U.S. SECURITIES AND EXCHANGE COMMISSION
Litigation Release No. 19357 / September 1, 2005
SECURITIES AND EXCHANGE COMMISSION v. RICHARD B. SELDEN , (United States District Court for the District of Massachusetts, Civil Action No.0511805 (NMG))
SEC CHARGES FORMER CEO OF MASSACHUSETTS BIOTECHNOLOGY COMPANY WITH SECURITIES FRAUD
The Commission today filed a civil fraud action against Richard B. Selden of Wellesley, Massachusetts, concerning misrepresentations in public statements and Commission filings by Transkaryotic Therapies, Inc., during Selden's tenure as CEO and a director of the company. The action, filed in federal district court in Massachusetts, charges Selden with violating or aiding and abetting violations of the antifraud and reporting provisions of the federal securities laws in connection with materially misleading statements between October 2000 and October 2002 concerning results of Transkaryotic's clinical trials and its FDA application for its flagship drug, Replagal. Transkayotic was a biotechnology company that was headquartered in Cambridge, Massachusetts, and was publicly-traded until it was acquired by another company in July 2005.
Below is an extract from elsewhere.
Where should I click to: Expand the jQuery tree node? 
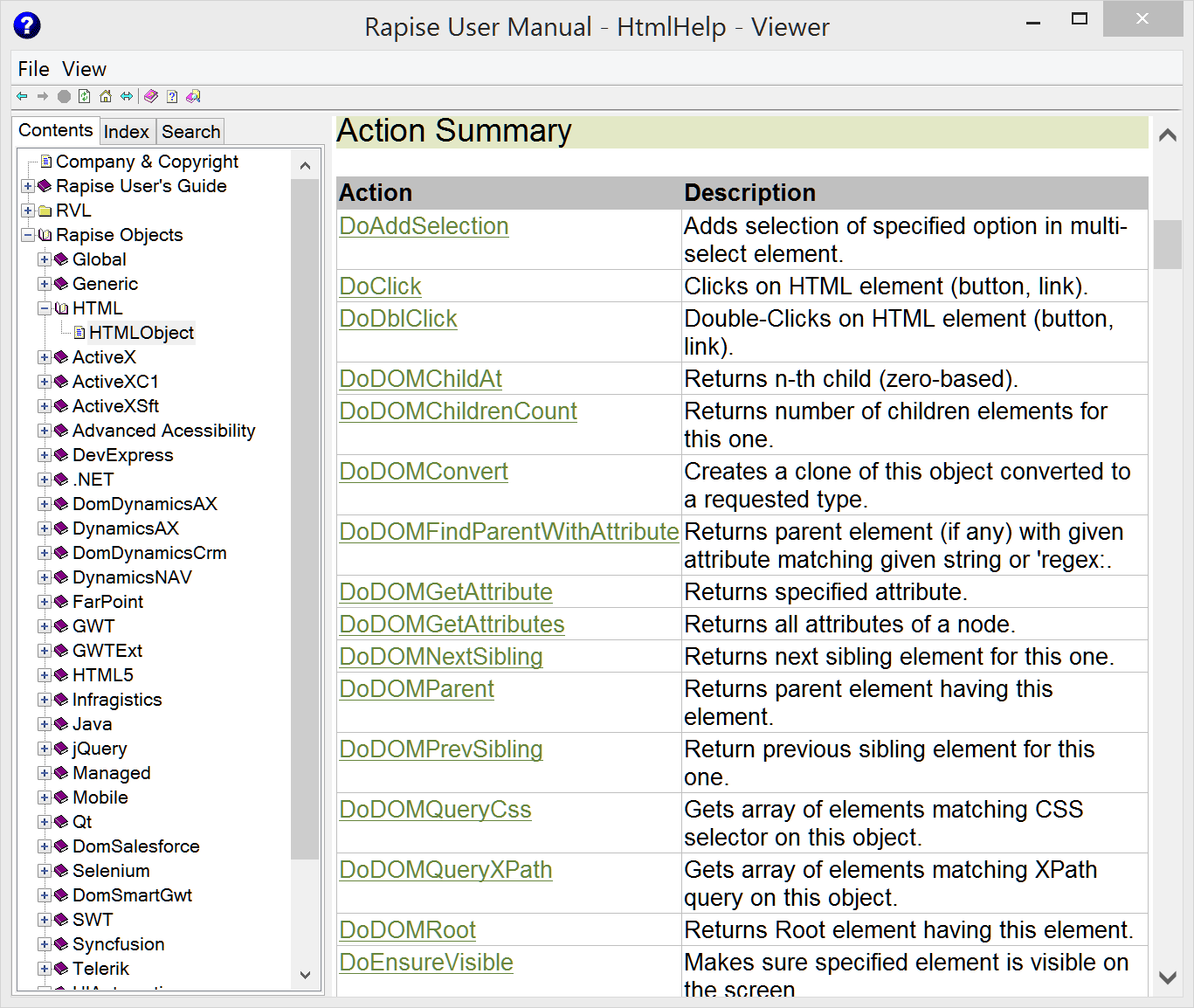(45, 749)
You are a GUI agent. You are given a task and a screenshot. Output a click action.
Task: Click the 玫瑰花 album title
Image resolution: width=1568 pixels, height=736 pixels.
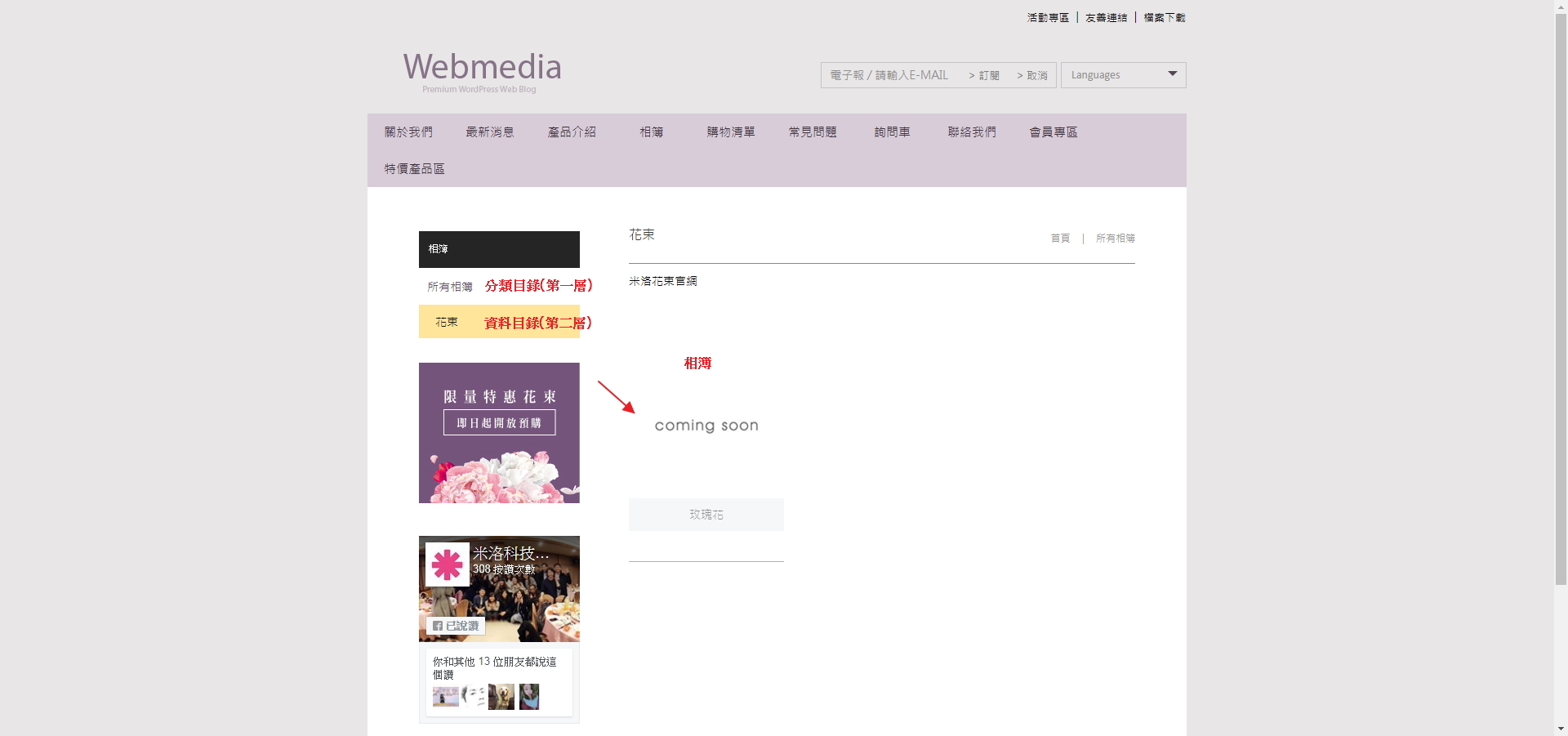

The Commission's complaint alleges that, in June 2000, after completing clinical trials, Transkaryotic filed its application for FDA approval of Replagal, a treatment for Fabry's Disease, a rare genetic disorder in which patients suffer from extreme pain. From at least October 2000 until October 2002, Selden and, under his direction, Transkaryotic, made positive statements concerning Replagal's clinical benefits, describing its pivotal clinical trial as a success, and made positive statements about Replagal's chances of being approved by the FDA. However, according to the complaint, Selden knew, but failed to disclose, material negative information about the pivotal clinical trial and the FDA application, including that: (1) the pivotal clinical trial had failed to meet the primary objective that Transkaryotic and the FDA had agreed would be necessary to demonstrate Replagal's clinical benefit for pain relief; (2) the FDA had informed Transkaryotic on several occasions beginning at least as early as January 2001 that the pivotal trial was a failed study, that the study's primary analysis had failed, and that the FDA recommended additional clinical trials; and (3) beginning in 2001, Transkaryotic had informed the FDA, based on the FDA's criticisms of its clinical pain results, that it did not intend to seek approval for Replagal based on a claim that the drug relieved the pain of Fabry's Disease. The complaint alleges that when Transkaryotic finally disclosed some negative information about the FDA application after the close of markets on October 2, 2002, the announcement caused the company's stock price to plummet over $20 per share, from a closing price of $33.25 per share on October 2 to $12.75 per share on October 3. According to the complaint, prior to the October 2002 disclosure, Transkaryotic's stock price had been kept at artificially high levels by the misleading statements and omissions about the Replagal clinical trials and FDA application, and Selden benefitted from the artificially high prices by selling 90,000 shares of Transkaryotic stock between May 2001 and February 2002. By selling this stock at the time he did, rather than after the negative information became public in October 2002, Selden avoided a loss of $1,664,000.
The Commission's complaint charges Selden with violating Section 17(a) of the Securities Act of 1933 and Section 10(b) of the Securities Exchange Act of 1934 ("Exchange Act") and Rule 10b-5 thereunder, and with aiding and abetting Transkaryotic's uncharged violations of Section 13(a) of the Exchange Act and Rules 12b-20, 13a-1, 13a-11 and 13a-13 thereunder. The Commission is seeking injunctive relief, disgorgement of ill-gotten gains plus prejudgment interest, civil penalties, and an order barring Selden from serving as an officer or director of a public company.